Я детям показать хотел бы рыб поющих,
И золотистых рыб, и трепетных дорад…
Крылатость придавал мне ветер вездесущий,
Баюкал пенистый, необозримый сад.
Порой, уставшему от южных зон и снежных,
Моря, чей тихий плач укачивал меня,
Букеты мрака мне протягивали нежно,
И, словно женщина, вновь оставался я.
Почти как остров, на себе влачил я ссоры
Птиц светлоглазых, болтовню их и помет.
Сквозь путы хрупкие мои, сквозь их узоры
Утопленники спать шли задом наперед.
Итак, опутанный коричневою пряжей,
Корабль, познавший хмель морской воды сполна,
Я, чей шальной каркас потом не станут даже
Суда ганзейские выуживать со дна;
Свободный, весь в дыму, туманами одетый,
Я, небо рушивший, как стены, где б нашлись
Все эти лакомства, к которым льнут поэты, –
Лишайник солнечный, лазоревая слизь;
Я, продолжавший путь, когда за мной вдогонку
Эскорты черных рыб пускались из глубин,
И загонял июль в пылавшую воронку
Ультрамарин небес ударами дубин;
Я, содрогавшийся, когда в болотной топи
Ревела свадьба бегемотов, сея страх, –
Скиталец вечный, я тоскую по Европе,
О парапетах ее древних и камнях.
Архипелаги звезд я видел, видел земли,
Чей небосвод открыт пред тем, кто вдаль уплыл…
Не в этих ли ночах бездонных, тихо дремля,
Ты укрываешься, Расцвет грядущих сил?


Перекошенный с виду вывод может теперь рассматриваться как совершенное окончание.

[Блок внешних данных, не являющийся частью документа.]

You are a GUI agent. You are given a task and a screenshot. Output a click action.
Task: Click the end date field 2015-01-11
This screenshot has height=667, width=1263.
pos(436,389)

Этот печальный ребенок, сидящий на корточках, узнанный в третьем лице, и является неотразимым автопортретом. Корабль не говорит, что хочет вернуться в Европу и в свое убогое детство. Меланхоличный мальчик с его хрупкой моделью героического корабля – это воспоминание о детстве и единственная причина, по которой пьяный корабль никогда не захочет вернуться домой.

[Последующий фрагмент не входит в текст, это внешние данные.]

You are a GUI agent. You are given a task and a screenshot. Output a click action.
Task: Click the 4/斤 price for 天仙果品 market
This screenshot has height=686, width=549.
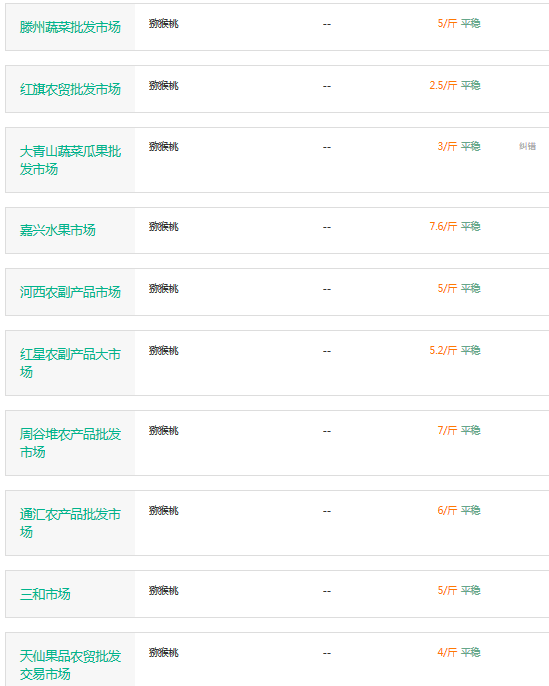[x=447, y=653]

Коль мне нужна вода Европы, то не волны
Ее морей нужны, а лужа, где весной,
Присев на корточки, ребенок, грусти полный,
Пускает в плаванье кораблик хрупкий свой.
Я больше не могу, о воды океана,
Вслед за торговыми судами плыть опять,
Со спесью вымпелов встречаться постоянно
Иль мимо каторжных баркасов проплывать.

Днем 24 сентября 1871 года, за месяц до своего семнадцатилетия, Рембо прибыл на шарлевильский вокзал слишком рано.

По совпадению, это была дата, когда Виктор Гюго и его семья возвращались первым классом из «четвертой ссылки» Гюго в Люксембурге[201]. В полдень семейство Гюго сошло с поезда, чтобы пообедать в Шарлевиле, к сожалению, вскоре после того, как Рембо уехал.

Делаэ нашел своего друга в приподнятом настроении, глядящего на часы. Его волосы носили следы поспешной работы ножницами. Казавшийся бесконечным отрез аспидно-синего сукна, должно быть, все-таки подошел к концу: штанины приоткрывали лодыжки, выставляя напоказ пару синих вязаных носков. Бретань и Деверьер дали ему золотую двадцатифранковую монету на чрезвычайный случай. Его единственным багажом был небольшой сверток рукописей, в том числе и это стихотворение, которое – он знал – станет уникальным явлением во французской литературе. Чтобы придать своему отъезду соответствующий вид мелодрамы, он сказал Делаэ, что путешествует инкогнито, а что касается его матери, то он сообщил ей, что «пошел прогуляться по округе».

В то утро в Париже несколько признанных поэтов размышляли о нем как о воплощенной литературной аллюзии из великого Бальзака: розовощекое чудо прибывает в порочный мегаполис со своими сонетами, иллюзиями и смехотворно амбициозным планом карьеры. Но Артюр Рембо Шарлевильский уже добрался до одной из последних глав своей литературной антологии. «Ясновидец», вооруженный магическими заклинаниями, уже надвигался на замкнутый деревенский мирок парижской литературы и был готов разбить его излюбленные иллюзии вдребезги, да так, чтобы они не подлежали ремонту.